- **MATERIAL PROVIDED**
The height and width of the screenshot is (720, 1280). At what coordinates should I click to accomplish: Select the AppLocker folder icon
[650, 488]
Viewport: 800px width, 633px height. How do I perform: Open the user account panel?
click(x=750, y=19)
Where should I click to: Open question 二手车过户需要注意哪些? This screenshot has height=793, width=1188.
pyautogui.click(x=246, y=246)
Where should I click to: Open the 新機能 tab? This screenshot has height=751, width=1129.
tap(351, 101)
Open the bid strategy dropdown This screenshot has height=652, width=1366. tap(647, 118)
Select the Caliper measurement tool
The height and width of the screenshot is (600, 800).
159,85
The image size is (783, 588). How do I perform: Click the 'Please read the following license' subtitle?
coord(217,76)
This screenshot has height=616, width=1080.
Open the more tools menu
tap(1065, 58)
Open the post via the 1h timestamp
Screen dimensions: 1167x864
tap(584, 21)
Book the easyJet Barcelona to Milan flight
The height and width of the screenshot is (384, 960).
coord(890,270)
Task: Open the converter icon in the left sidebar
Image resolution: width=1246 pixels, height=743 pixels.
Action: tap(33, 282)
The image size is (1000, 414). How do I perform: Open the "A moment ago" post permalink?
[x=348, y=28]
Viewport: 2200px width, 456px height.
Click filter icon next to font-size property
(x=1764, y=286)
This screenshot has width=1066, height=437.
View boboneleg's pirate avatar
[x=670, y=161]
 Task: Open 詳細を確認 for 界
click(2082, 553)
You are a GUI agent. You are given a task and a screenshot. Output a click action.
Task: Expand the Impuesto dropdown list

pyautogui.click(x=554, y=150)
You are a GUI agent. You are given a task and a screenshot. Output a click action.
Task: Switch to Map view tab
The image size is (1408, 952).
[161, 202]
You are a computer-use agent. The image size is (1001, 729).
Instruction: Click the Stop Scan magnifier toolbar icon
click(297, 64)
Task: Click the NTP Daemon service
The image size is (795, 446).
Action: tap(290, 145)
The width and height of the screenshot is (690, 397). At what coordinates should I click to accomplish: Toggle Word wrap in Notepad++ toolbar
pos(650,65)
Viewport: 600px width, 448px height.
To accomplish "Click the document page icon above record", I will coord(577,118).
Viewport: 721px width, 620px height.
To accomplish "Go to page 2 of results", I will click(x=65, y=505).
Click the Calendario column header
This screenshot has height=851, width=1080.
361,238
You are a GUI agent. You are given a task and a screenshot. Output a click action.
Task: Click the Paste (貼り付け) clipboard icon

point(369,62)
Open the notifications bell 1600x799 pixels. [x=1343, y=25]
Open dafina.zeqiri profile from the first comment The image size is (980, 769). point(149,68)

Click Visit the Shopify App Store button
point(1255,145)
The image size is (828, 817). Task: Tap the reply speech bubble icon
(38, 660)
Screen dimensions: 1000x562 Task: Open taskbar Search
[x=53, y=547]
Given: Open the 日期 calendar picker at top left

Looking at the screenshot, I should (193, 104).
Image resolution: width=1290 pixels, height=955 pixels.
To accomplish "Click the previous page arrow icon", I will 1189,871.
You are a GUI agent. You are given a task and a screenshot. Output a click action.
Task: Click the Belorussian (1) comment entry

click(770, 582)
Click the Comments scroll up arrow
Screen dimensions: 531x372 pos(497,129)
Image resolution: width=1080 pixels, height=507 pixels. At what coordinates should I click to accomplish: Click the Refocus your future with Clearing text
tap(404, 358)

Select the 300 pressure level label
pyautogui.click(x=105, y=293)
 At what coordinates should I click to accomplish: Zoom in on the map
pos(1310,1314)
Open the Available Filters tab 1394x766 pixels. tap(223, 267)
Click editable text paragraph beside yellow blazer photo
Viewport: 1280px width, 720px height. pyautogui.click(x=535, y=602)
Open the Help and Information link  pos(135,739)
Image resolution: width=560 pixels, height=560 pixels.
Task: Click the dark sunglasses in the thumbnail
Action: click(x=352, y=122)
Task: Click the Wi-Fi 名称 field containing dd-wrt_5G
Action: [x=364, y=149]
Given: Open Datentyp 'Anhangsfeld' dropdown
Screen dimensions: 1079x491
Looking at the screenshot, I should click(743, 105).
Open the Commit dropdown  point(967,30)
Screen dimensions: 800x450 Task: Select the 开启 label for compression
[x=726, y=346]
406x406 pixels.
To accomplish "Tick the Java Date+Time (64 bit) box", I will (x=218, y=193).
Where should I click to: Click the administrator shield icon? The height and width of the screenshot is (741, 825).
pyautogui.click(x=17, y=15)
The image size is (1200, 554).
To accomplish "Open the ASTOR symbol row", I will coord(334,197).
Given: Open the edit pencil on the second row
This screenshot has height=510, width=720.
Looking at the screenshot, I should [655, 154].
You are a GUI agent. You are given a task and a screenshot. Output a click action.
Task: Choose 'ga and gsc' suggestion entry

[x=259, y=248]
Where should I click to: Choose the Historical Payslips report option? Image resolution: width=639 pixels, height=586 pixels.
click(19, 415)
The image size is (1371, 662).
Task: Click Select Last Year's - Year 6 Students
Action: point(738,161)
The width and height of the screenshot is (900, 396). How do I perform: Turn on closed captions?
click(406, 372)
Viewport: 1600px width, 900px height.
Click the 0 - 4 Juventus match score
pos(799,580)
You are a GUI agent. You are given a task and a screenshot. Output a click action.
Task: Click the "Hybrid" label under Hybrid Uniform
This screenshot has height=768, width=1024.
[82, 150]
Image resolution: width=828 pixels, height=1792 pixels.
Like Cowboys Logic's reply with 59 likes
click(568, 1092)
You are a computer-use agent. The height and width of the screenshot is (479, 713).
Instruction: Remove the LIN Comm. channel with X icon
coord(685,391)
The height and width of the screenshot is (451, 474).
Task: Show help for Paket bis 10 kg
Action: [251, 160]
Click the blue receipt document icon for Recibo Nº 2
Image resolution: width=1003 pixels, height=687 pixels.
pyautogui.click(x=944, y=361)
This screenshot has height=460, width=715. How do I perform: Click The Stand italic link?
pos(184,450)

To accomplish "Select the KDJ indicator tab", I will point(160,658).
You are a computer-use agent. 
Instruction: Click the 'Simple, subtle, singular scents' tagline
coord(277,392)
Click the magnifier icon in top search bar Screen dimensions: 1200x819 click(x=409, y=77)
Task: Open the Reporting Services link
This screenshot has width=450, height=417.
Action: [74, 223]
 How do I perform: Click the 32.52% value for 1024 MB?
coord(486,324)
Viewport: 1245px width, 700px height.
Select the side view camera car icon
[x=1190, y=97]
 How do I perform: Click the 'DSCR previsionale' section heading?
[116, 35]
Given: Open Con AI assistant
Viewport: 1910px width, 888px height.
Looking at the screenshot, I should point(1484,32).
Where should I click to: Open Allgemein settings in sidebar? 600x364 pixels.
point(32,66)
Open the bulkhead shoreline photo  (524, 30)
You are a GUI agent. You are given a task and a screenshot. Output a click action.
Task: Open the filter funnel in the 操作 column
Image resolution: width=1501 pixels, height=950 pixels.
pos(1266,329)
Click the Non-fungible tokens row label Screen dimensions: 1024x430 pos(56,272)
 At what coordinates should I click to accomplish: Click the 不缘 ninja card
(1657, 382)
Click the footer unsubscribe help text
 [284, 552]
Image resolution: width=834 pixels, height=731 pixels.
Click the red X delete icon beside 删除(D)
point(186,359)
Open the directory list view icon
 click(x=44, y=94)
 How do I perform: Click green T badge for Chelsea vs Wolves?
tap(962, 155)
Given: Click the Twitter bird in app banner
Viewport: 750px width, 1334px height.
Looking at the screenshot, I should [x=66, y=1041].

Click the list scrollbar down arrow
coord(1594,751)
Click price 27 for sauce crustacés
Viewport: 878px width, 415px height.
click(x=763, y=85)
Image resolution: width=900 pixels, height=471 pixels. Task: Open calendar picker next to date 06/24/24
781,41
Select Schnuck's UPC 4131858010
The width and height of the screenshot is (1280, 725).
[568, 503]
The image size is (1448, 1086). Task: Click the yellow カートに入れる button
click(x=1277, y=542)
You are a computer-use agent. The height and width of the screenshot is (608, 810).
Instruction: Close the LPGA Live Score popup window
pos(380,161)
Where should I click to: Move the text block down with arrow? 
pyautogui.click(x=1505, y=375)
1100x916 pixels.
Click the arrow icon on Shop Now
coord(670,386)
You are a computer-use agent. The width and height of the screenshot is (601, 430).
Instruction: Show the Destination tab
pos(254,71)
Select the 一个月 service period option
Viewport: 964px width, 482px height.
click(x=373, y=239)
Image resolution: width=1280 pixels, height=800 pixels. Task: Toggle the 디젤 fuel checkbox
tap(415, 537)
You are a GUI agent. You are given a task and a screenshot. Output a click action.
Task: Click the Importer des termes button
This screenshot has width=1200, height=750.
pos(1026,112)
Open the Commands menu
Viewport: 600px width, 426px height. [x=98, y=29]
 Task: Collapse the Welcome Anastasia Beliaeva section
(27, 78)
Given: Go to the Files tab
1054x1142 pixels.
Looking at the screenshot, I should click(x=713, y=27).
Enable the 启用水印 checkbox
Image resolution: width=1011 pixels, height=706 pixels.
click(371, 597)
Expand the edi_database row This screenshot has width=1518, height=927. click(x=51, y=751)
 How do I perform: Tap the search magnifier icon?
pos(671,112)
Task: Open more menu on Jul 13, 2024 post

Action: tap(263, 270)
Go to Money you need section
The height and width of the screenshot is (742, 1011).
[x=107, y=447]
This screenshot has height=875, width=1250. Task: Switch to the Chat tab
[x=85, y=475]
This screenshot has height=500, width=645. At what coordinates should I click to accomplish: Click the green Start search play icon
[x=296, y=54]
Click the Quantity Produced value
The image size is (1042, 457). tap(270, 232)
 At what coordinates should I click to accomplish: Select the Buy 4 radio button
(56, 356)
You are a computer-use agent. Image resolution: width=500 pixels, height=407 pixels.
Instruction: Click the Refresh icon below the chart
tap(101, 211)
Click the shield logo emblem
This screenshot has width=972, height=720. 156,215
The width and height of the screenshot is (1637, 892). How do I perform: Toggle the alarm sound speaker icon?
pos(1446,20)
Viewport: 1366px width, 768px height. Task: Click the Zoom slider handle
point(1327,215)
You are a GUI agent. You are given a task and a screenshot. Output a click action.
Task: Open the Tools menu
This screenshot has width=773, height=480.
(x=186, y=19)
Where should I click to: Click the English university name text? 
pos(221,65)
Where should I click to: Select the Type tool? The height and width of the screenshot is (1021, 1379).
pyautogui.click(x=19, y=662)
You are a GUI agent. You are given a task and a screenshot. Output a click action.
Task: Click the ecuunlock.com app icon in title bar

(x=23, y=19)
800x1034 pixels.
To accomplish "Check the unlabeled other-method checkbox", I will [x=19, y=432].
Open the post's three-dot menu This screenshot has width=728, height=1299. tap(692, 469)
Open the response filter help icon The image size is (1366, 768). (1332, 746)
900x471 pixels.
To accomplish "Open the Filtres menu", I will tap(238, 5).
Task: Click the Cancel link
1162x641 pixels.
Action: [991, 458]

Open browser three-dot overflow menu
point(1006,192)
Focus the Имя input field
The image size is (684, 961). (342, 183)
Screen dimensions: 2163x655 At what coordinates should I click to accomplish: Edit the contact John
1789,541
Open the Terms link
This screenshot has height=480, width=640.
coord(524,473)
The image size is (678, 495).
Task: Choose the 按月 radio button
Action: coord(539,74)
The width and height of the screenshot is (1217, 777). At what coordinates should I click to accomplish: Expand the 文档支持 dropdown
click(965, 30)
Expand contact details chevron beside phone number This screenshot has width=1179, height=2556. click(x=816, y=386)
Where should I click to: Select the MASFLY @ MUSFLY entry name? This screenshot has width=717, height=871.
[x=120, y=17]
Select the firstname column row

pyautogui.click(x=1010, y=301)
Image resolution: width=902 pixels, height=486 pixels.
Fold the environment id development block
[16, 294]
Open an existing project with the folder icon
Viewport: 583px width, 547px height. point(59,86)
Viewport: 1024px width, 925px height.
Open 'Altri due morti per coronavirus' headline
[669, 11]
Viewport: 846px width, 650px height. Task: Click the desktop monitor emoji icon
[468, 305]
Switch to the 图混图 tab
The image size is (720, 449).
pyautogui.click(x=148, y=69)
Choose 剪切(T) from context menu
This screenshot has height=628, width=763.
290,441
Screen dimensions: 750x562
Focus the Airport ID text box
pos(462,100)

- **ABOUT THIS TASK**
Extract from the data every line where "page" shows up.

- **OUTPUT OF THE TASK**
To accomplish "Click the document page icon above record", I will coord(577,118).
To accomplish "Go to page 2 of results", I will click(x=65, y=505).
To accomplish "Click the previous page arrow icon", I will 1189,871.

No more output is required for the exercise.